◆ **Data entries**
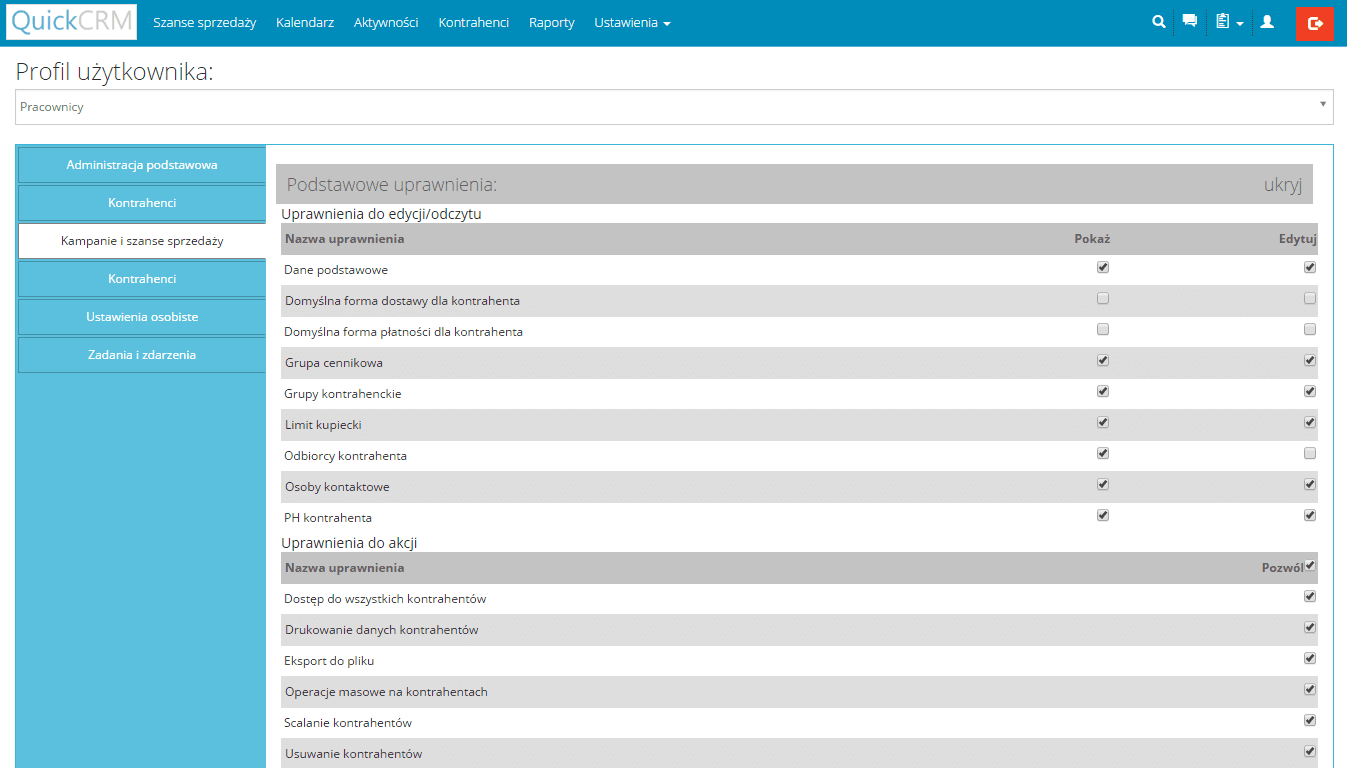Toggle the Pozwól header select-all checkbox
The image size is (1347, 768).
coord(1310,566)

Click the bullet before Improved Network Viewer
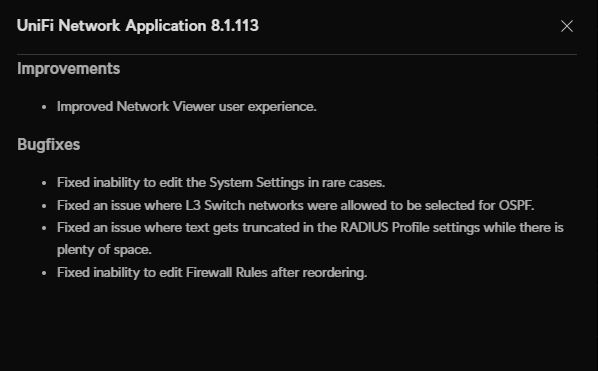(x=44, y=107)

◆ **EXERCISE BRIEF**
Only the lines from the one with "Click the bullet" through the final line of the entries above are to be repeated, exactly as written and without pictures.

◆ **RESPONSE BOX**
Click the bullet before Improved Network Viewer
(x=44, y=107)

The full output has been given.